There are now only three months remaining for clients to tidy up their offshore tax affairs before the penal penalty regime on underpaid tax kicks in. Most people turn off at the mention of offshore tax matters as they believe it does not affect their clients but this could apply where the clients simply hold a foreign rental property or have a foreign bank account. From 30 September 2018 the new regime known as the ‘Requirement to Correct’ will be applied, where there is underpaid tax arising from the holding of offshore interests, of whatever nature.
The penalties arising can be as high as 200% of the unpaid tax, with mitigation to 100%, with no ability to negotiate. There may be a ‘reasonable excuse’ as to why penalties do not apply but it will be very difficult to meet this definition.
For example reasonable excuse will not apply:
- If a client set up an offshore trust in which income has arisen that should have been reported in his tax return, even if the client sought tax advice from someone associated with the tax planning at the time and it was decided that a tax liability did not arise.
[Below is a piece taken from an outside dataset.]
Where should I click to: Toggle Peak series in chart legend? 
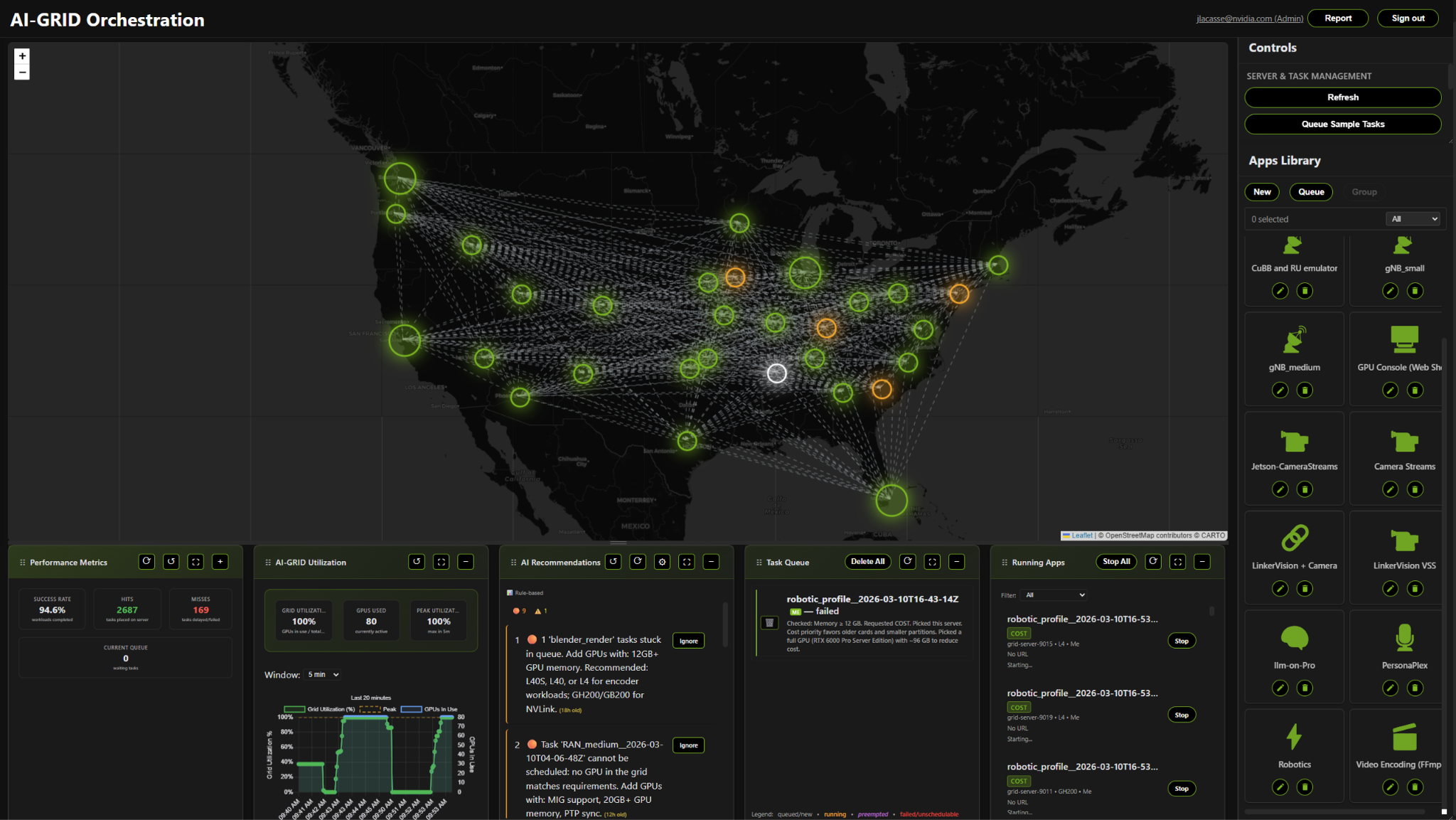(378, 709)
- If the client sought independent advice and the adviser looked at their affairs holistically and had the full facts made available to them, there should be reasonable excuse. The tax and interest would still be payable but the large penalties should not arise.
To avoid any uncertainty, the Worldwide Disclosure Facility allows a taxpayer to declare this unpaid tax before 30 September without these high penalties. This reporting can often be restricted to four years, depending upon the circumstances.
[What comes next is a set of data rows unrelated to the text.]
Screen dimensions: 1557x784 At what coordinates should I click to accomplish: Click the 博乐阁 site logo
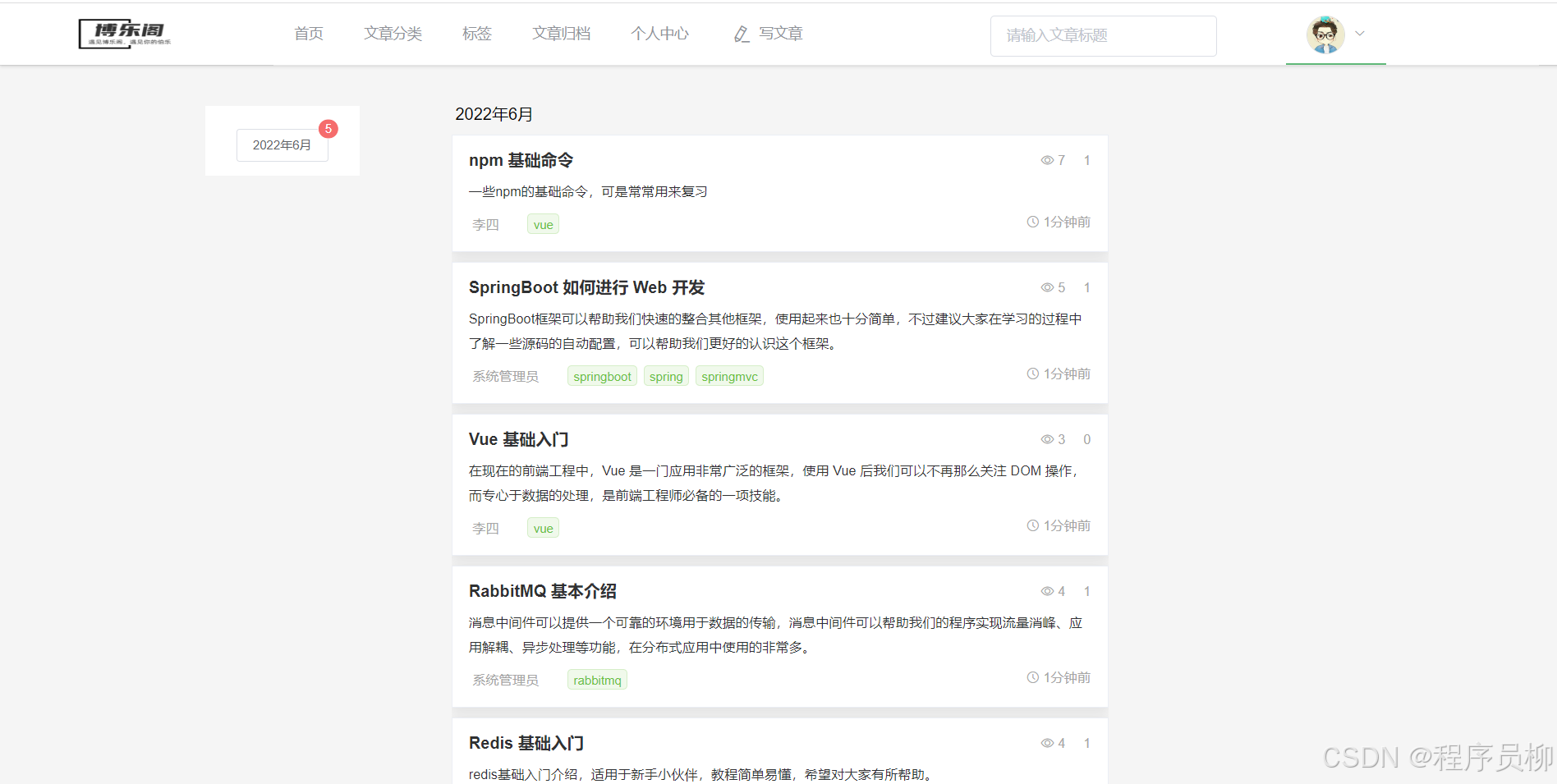point(124,34)

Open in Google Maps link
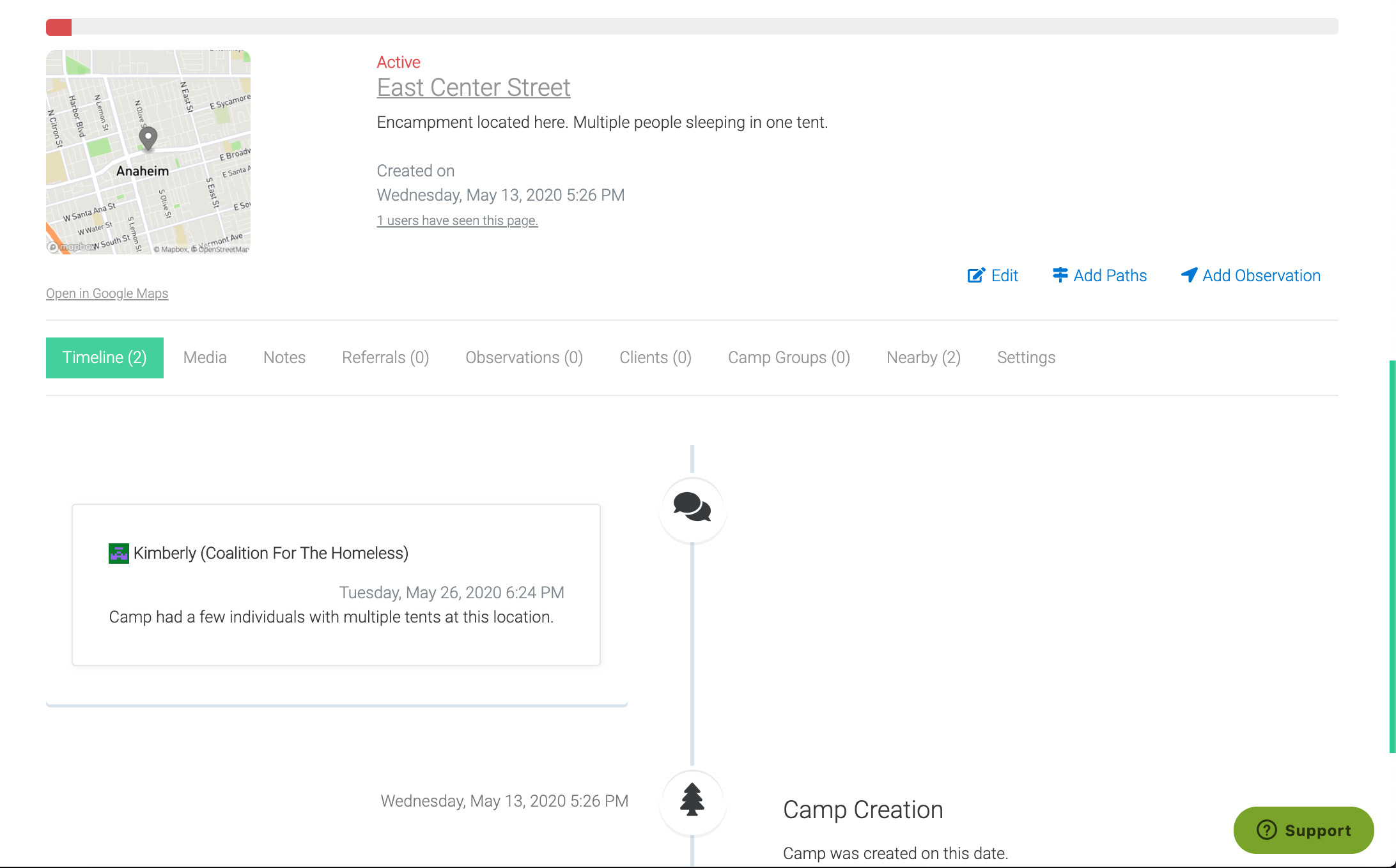(107, 293)
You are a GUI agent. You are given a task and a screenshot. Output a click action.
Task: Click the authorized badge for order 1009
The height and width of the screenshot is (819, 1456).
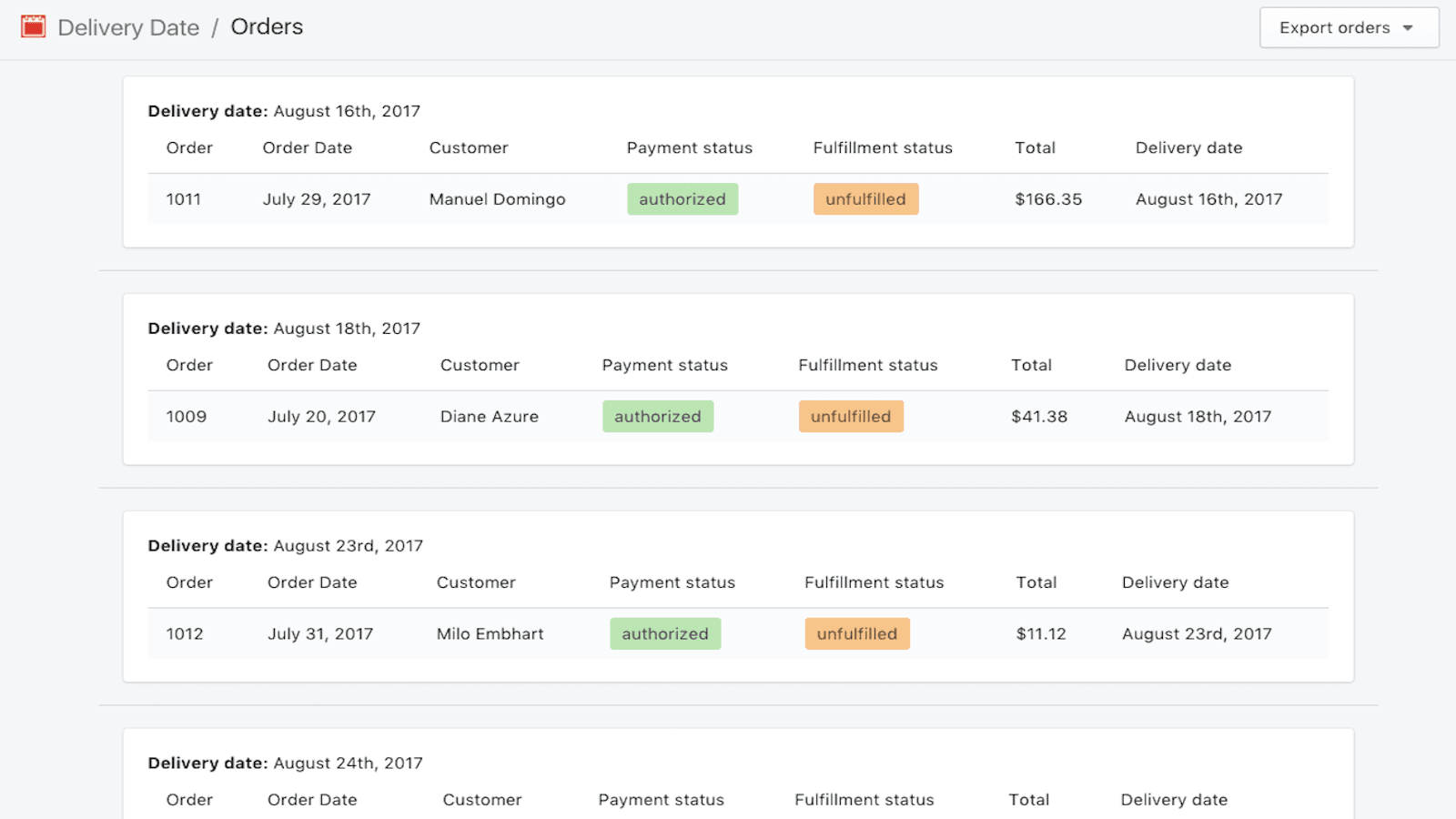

HMRC now have the capabilities of extracting information on clients from their various international databases which makes the ability to file under the Worldwide Disclosure Facility a particularly attractive option.
Therefore, the next three months are a good time to undertake a health check of a client’s affairs, with a view to hopefully confirming their affairs are in order or if not, making disclosure before 30 September.
The health check could include:
- A review of trusts where there are UK resident beneficiaries to ensure no benefits provided by the trust have been omitted from the beneficiaries’ tax returns.
- Ascertaining whether they hold any property overseas on which any rental income has been under declared.
- Asking whether they have any overseas bank accounts where they haven’t declared the income, no matter how small.
- A review of a settler’s current domicile position to ensure that the new rules that protect income and capital gains arising in an existing offshore settlement from being taxed on the settler, continue to apply. Many years may have passed since the settlement was created and the settler’s intentions may have changed which affects their domicile and in turn, affects the protected status of the trust.
- A review of the domicile position of the settler at the time the settlement was created. It may be that an independent review is needed to cover the settler, not only to advise that no tax has been underpaid but also should that later independent ruling be found to be incorrect, to protect them from penalties under reasonable excuse.
- A review of offshore trusts to ascertain that any 10 year charges to inheritance tax or exit charges have been properly reported. This will also include any 10 year charges that arose since 5 April 2017 where the trust holds UK residential property through an offshore company.
HMRC are taking a much stronger stance on domicile than before and therefore it is important to review the position continually to ensure correct reporting is made.